## REQUIREMENT
Scan the entries below and state how many lines contain "agent". No other output.

## EXTRACTED DATA
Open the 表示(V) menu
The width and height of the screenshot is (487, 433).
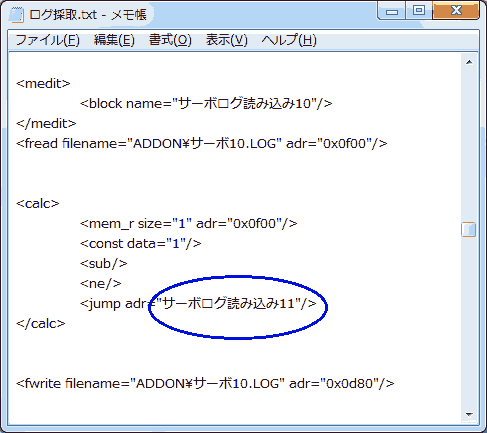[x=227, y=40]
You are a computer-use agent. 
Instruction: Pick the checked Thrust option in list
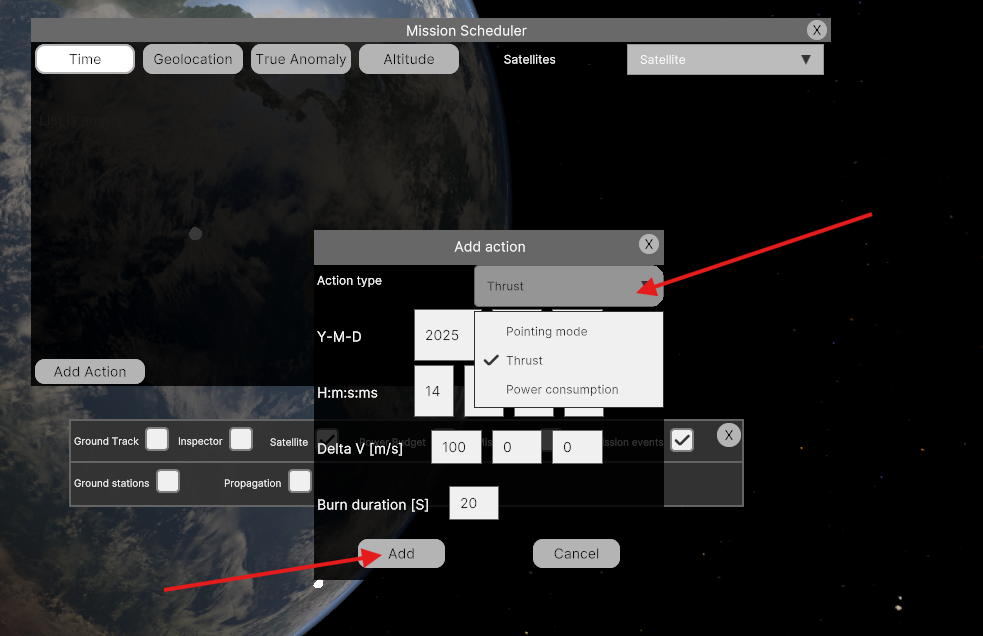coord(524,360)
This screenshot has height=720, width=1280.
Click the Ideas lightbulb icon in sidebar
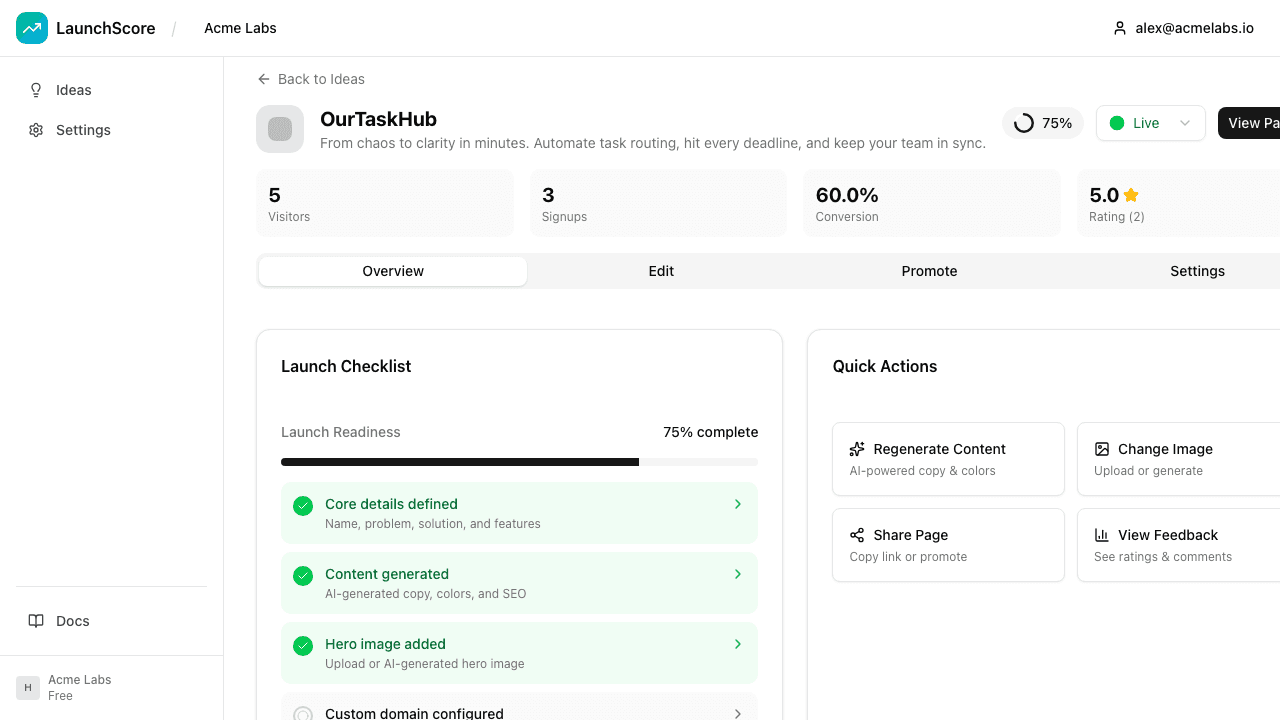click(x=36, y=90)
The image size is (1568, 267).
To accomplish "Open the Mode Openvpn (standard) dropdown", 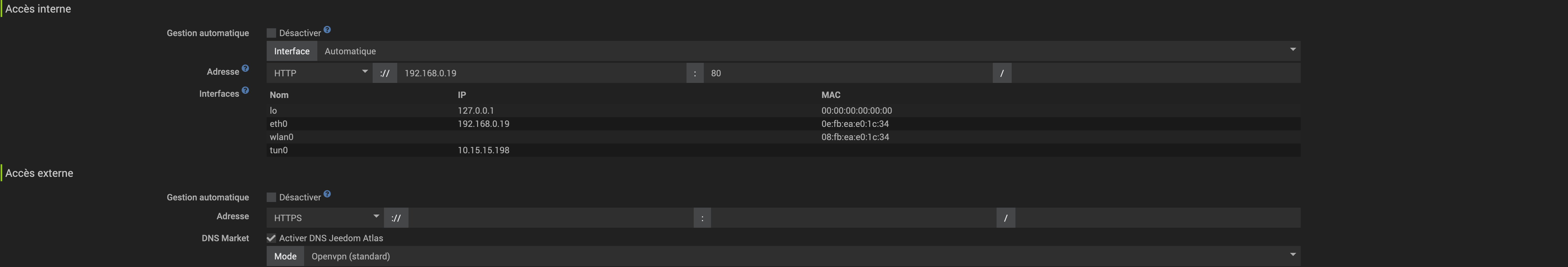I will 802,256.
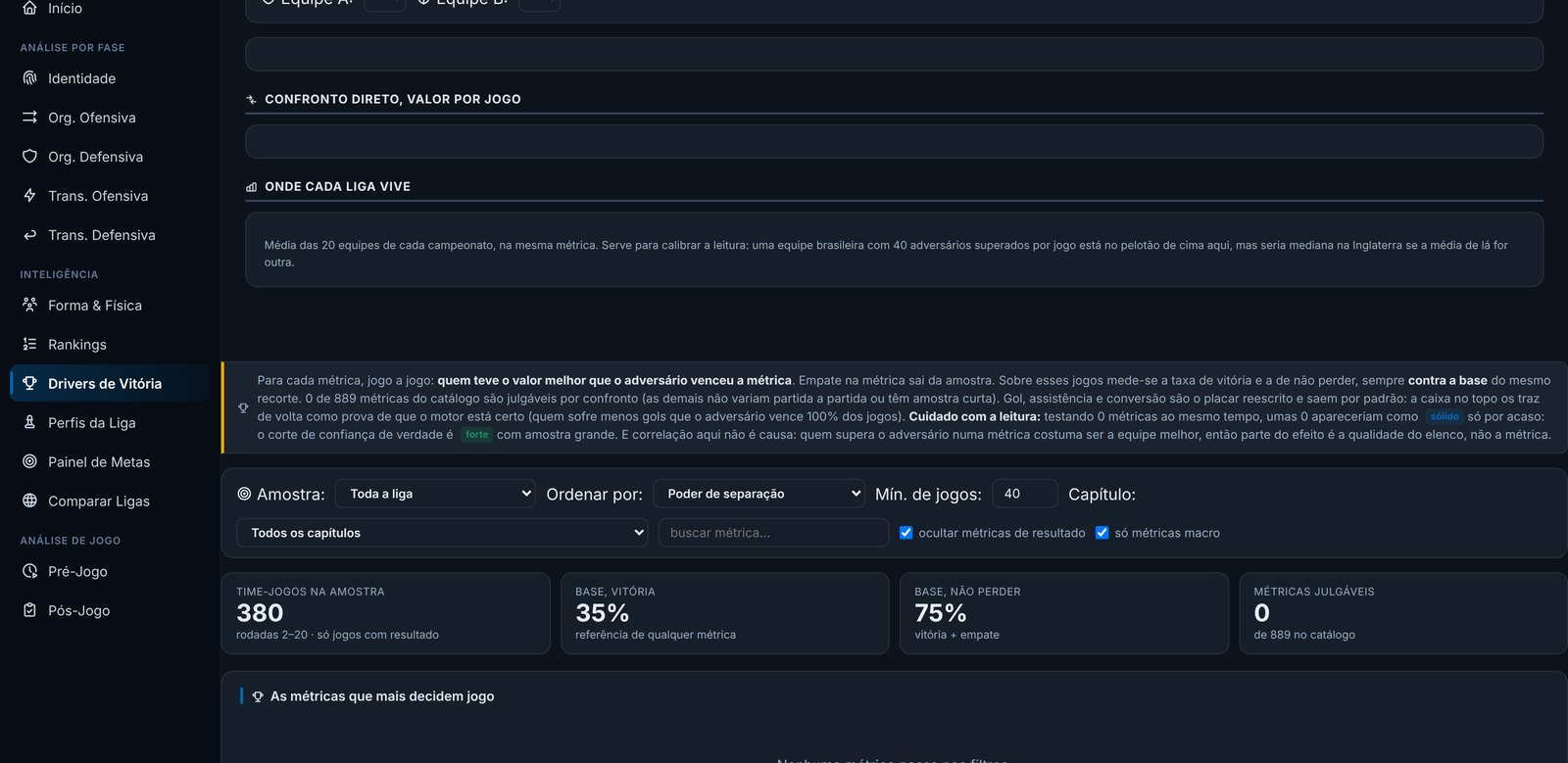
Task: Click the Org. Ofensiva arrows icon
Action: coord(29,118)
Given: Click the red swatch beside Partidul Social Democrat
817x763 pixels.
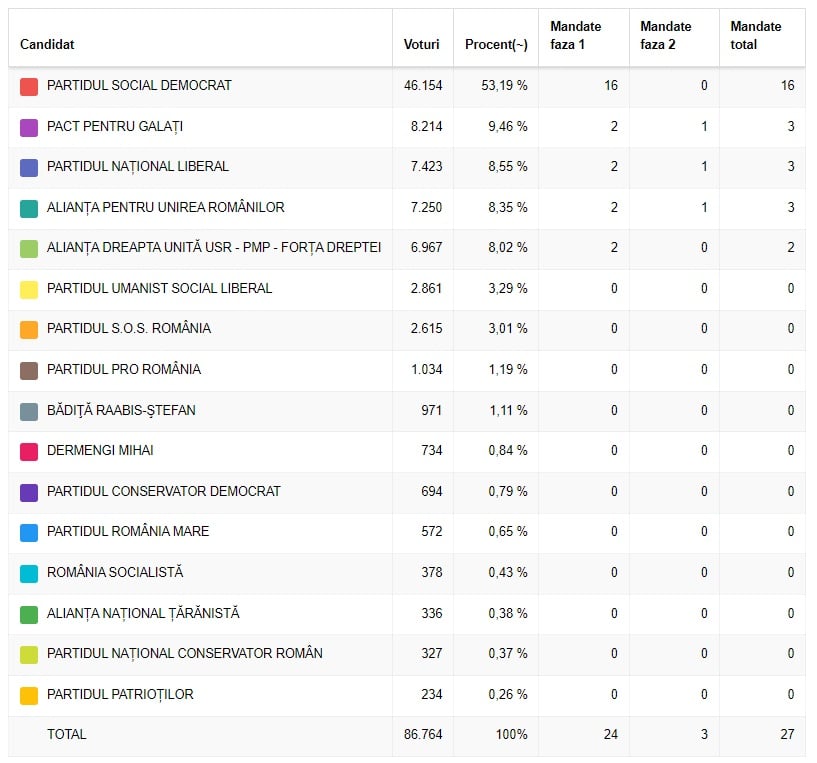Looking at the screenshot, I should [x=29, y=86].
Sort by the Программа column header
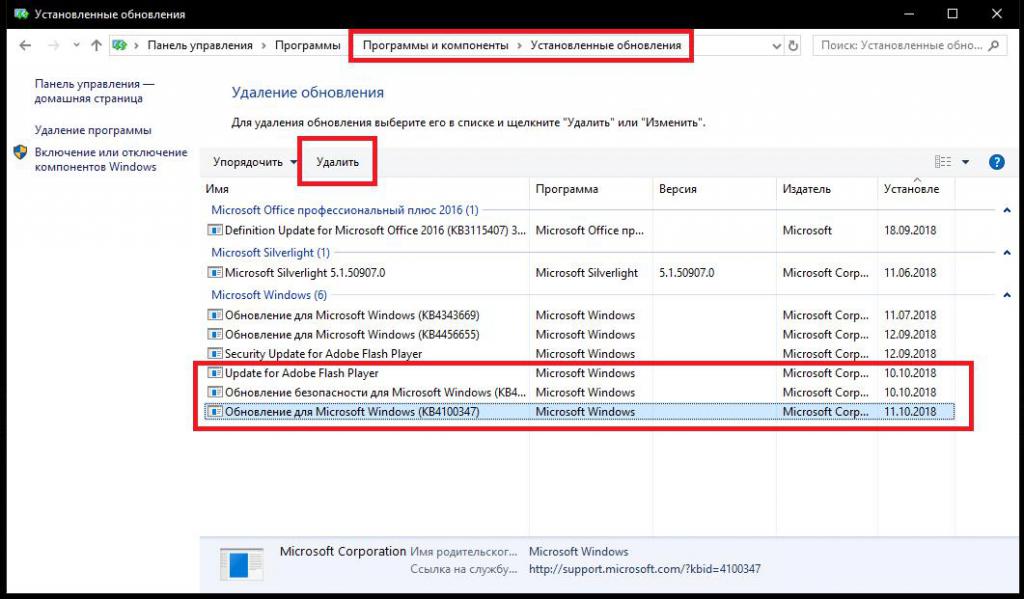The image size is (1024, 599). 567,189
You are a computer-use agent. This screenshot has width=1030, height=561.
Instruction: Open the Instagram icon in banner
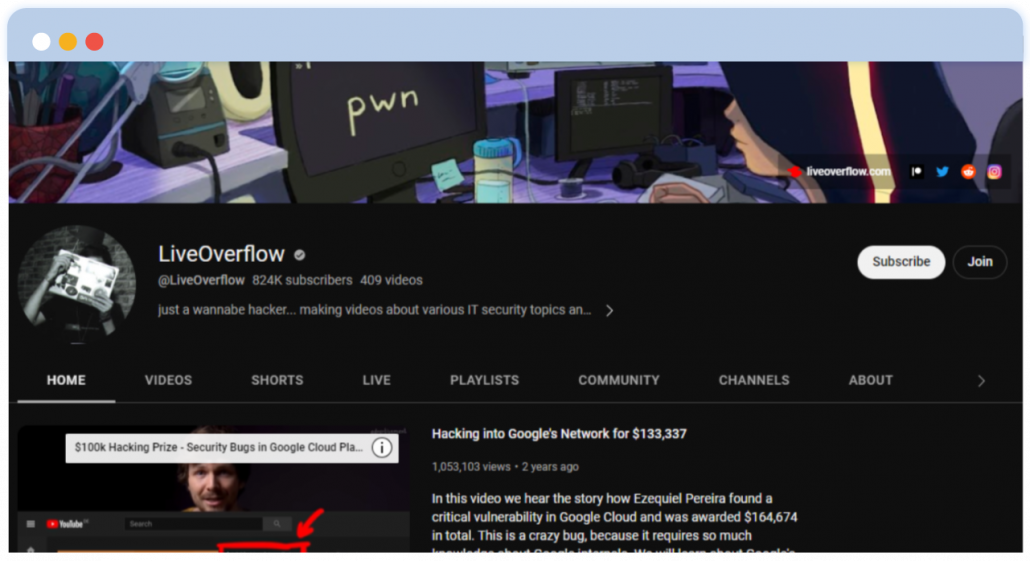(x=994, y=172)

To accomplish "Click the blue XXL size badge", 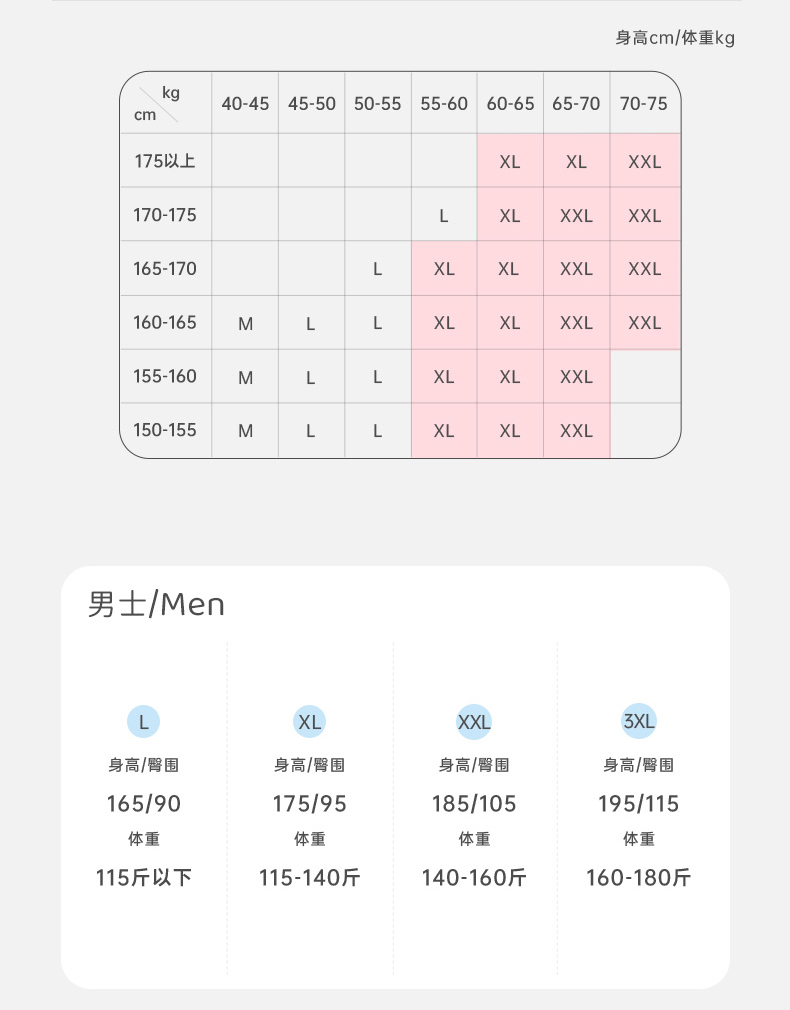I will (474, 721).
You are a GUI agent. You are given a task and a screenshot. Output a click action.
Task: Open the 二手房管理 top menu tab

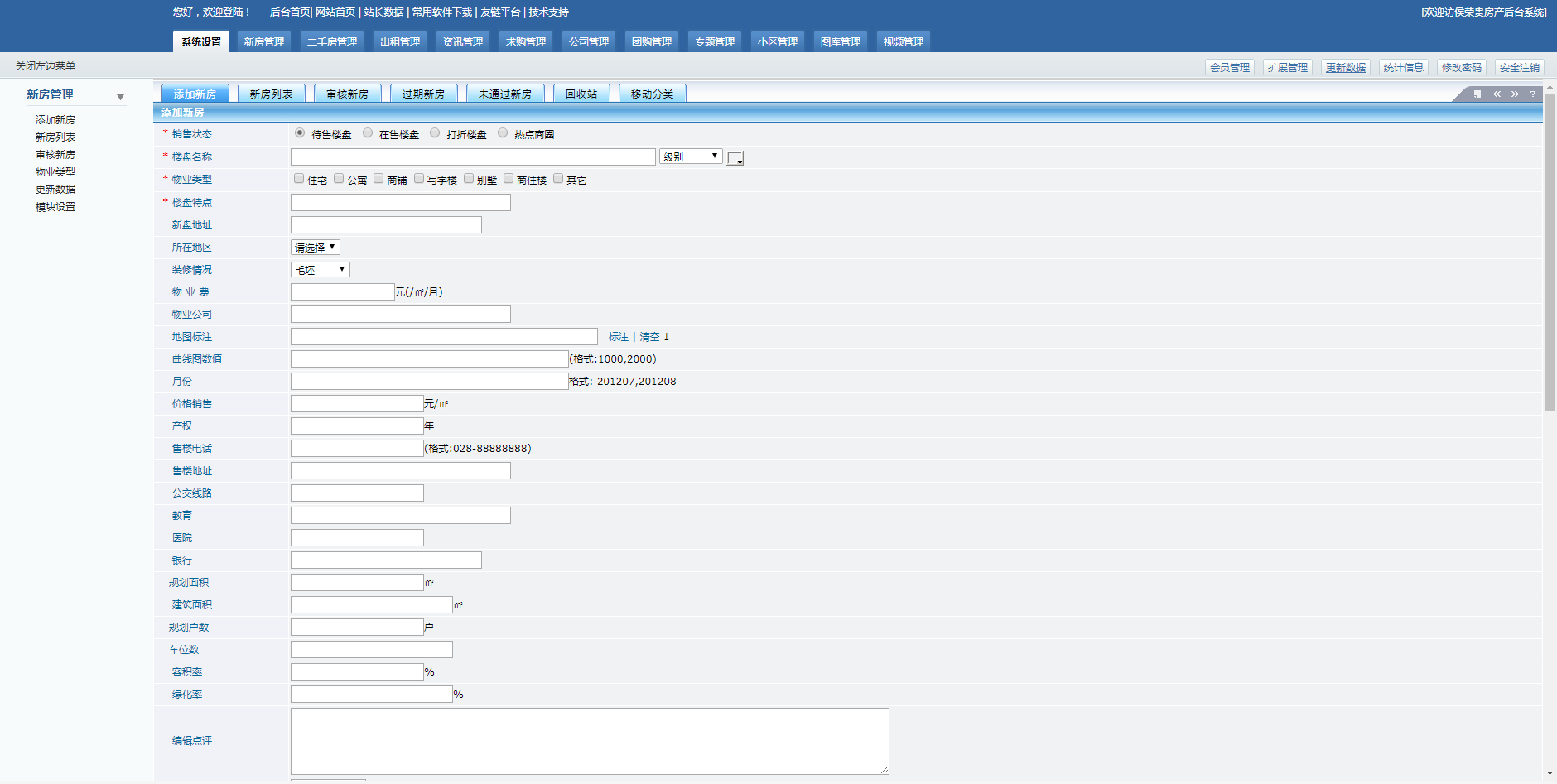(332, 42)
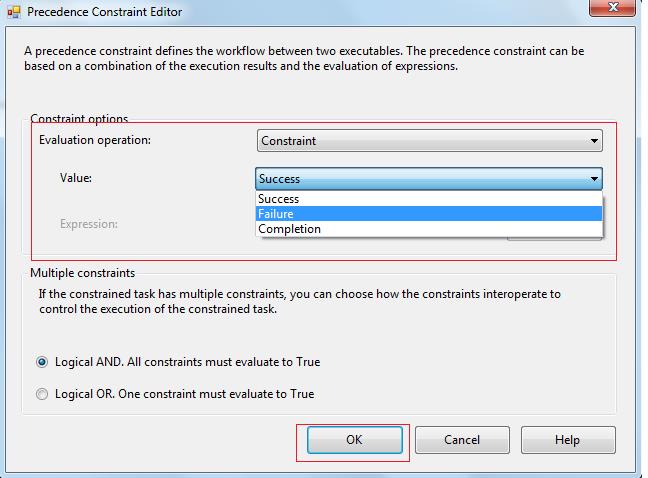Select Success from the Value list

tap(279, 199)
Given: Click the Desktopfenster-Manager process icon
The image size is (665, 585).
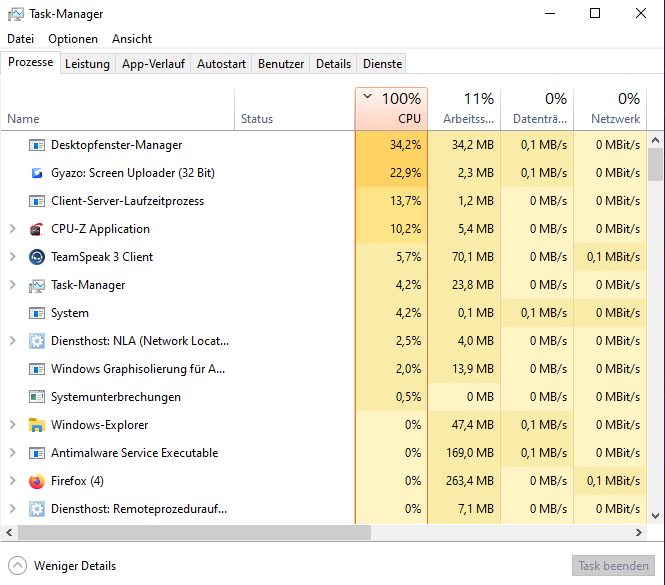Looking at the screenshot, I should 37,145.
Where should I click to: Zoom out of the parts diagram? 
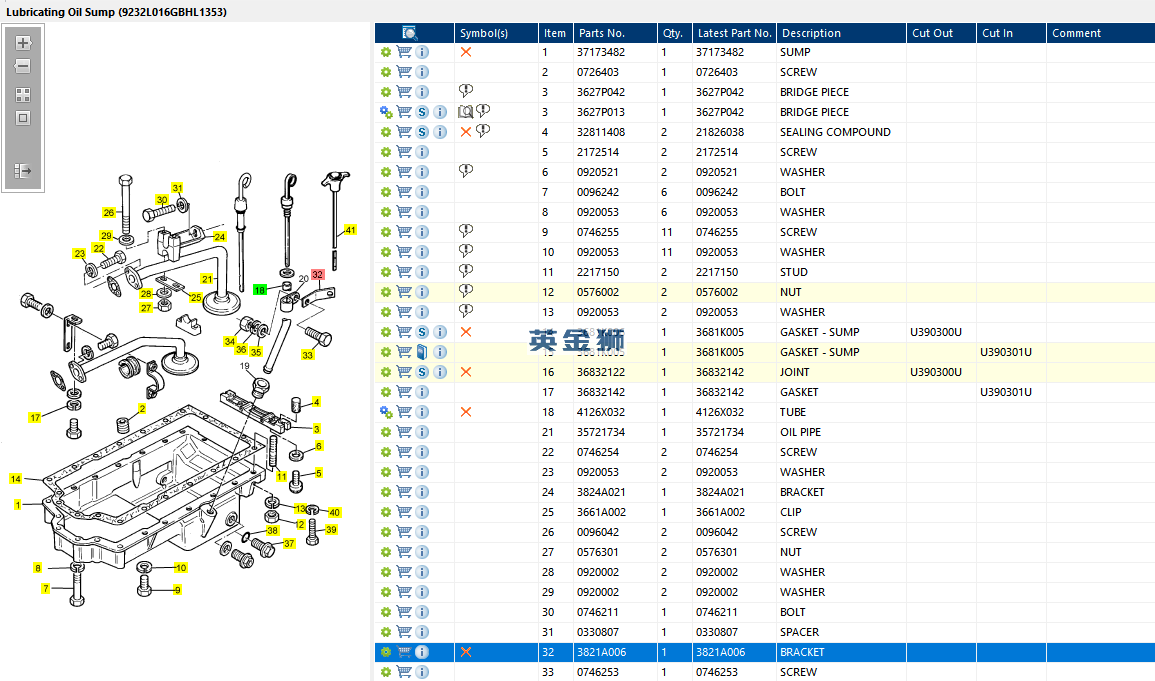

## RESULT OF THE EXERCISE
3